Recuerdo el final de The Extremes, con la que The Quiet Woman comparte una parte de su corpus creativo (al igual que con Fugue for a Darkening Island), y la ligera polémica suscitada por si su conclusión estaba o no a la altura del resto de la historia. Desde mi punto de vista, aquel final no del todo cerrado, muy alejado de las expectativas del lector, tenía su sentido dentro de las coordenadas en las cuales se había movido hasta entonces la novela. The Quiet Woman ofrece un desenlace cerrado pero absolutamente en falso, forzado y, me temo, incoherente. Además esta falla en la trama se realimenta con la frialdad general. A pesar de buscar la empatía con Alice, y exponer una situación delicada, en soledad, al borde de la ruina económica en un escenario en lenta descomposición, apenas hay una progresión en su interacción con el lector. Allá donde se haya llegado después del primer capítulo, con un párrafo clarividente que define a la perfección su zozobra vital, es posible que se mantenga uno hasta dar la vuelta a la última página.
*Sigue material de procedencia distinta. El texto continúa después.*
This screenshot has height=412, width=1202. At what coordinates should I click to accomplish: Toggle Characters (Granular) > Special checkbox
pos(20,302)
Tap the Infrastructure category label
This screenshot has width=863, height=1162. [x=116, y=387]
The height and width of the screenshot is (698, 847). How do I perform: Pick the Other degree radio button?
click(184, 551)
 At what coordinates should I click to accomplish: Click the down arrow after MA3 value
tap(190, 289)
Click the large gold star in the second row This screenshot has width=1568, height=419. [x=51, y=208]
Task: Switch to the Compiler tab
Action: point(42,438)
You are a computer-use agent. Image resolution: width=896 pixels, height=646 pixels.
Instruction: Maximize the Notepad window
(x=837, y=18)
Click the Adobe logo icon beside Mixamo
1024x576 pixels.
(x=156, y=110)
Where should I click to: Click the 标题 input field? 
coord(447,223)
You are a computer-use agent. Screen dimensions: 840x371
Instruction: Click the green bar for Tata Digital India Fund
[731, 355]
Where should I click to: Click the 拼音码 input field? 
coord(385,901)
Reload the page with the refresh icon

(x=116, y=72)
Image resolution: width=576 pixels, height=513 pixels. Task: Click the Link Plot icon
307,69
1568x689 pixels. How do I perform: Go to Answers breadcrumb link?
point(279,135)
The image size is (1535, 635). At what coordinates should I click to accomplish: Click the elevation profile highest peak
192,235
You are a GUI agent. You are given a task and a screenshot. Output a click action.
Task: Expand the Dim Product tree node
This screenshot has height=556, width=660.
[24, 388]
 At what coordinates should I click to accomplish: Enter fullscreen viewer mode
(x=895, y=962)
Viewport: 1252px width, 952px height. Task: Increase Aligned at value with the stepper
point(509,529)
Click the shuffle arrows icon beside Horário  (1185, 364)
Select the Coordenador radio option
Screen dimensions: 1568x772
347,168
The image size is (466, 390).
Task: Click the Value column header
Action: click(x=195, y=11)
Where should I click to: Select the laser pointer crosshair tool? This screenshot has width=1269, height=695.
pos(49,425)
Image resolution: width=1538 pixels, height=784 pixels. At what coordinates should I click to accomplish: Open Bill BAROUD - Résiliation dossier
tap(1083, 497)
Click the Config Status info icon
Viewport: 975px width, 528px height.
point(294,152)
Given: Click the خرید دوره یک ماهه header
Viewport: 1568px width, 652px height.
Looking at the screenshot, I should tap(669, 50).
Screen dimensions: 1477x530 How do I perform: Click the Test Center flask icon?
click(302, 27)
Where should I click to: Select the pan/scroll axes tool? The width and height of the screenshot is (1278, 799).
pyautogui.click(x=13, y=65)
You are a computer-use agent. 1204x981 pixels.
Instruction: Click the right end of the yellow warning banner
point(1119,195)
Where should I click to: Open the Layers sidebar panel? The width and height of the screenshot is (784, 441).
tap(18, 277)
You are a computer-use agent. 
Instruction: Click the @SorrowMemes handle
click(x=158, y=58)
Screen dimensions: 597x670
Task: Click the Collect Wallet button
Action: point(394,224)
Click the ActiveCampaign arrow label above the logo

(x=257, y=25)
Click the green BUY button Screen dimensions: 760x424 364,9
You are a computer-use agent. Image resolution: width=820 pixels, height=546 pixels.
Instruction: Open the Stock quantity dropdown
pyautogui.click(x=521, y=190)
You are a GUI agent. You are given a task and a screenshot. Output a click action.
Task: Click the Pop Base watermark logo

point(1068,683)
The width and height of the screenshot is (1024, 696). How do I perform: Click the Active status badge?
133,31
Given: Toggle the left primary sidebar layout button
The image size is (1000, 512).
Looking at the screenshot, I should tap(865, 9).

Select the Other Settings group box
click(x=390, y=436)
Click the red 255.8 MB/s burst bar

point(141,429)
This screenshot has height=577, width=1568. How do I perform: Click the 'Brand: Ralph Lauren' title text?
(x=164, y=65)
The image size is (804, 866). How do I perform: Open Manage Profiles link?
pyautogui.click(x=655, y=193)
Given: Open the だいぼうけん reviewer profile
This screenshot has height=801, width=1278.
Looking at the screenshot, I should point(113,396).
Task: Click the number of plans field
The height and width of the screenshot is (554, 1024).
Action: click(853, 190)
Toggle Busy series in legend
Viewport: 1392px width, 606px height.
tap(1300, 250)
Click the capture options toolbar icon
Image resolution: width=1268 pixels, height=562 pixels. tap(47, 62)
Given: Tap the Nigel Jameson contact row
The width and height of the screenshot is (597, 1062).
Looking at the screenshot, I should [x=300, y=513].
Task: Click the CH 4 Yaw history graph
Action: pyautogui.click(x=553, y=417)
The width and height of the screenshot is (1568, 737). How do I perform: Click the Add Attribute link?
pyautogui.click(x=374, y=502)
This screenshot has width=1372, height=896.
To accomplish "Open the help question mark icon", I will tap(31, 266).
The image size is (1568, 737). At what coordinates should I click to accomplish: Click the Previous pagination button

Esta obra errática queda bastante por detrás de los grandes títulos de Priest o de las dos novelas apuntadas en el párrafo anterior. Sin embargo, también es el típico libro que, de haber sido traducido en su momento por una colección mainstream como las de Anagrama o Alfaguara, hubiera obtenido un cierto eco. Lamentablemente, a pesar de haber estado en la primera lista Granta junto a otros escritores de su generación como Ian McEwan o Julian Barnes (o Martin Amis o…), Priest llevaba ya una década etiquetado como carne de ghetto. Y no ha conseguido quitarse de encima esa marca ni con sus novelas más accesibles para el gran público.
Nota 1: Los títulos en inglés se deben, sobre todo, a lo poco que me gustan las versiones españolas. Un autor que los cuida hasta el extremo y los llena de tantos dobles, triples y cuádruples sentidos, no puede ver cómo se traicionan hasta el extremo de convertir The Separation en El último día de la guerra.
Nota 2: Esta novela, publicada en 1990, tuvo una pequeña reedición en 2005. No tengo claro si es exactamente la misma versión original o si sufrió algún tipo de reescritura. Hay un par de detalles, sobre todo referidos a la presencia de los correos electrónicos y la descripción de cómo las agencias públicas o privadas recaban información de los ciudadanos, que me han llevado a pensar que algún pasaje concreto fue ligeramente modificado tras lo ocurrido después del 11S a raíz del Patriot Act y el Gran Hermano surgido en la lucha contra el terrorismo. Si no hubiera sido así, Priest se merecería el calificativo de visionario mucho más que cuando escribiera Fugue for a Darkening Island.
The Quiet Woman, de Christopher Priest
Gollancz, 2014 (publicada originalmente en 1990)
240 pp. Bolsillo. £8,99
La leí hace bastantes años y apenas la recuerdo.
Pero el que es fan de Priest, no puede resistirse a leer la única novela no traducida al castellano. XD
Eso sí, la referencia a Peter Sinclair (si no recuerdo mal, además daba algunos datos de su vida que llevaban a pensar que podía ser el protagonista de La afirmación) es deliciosa.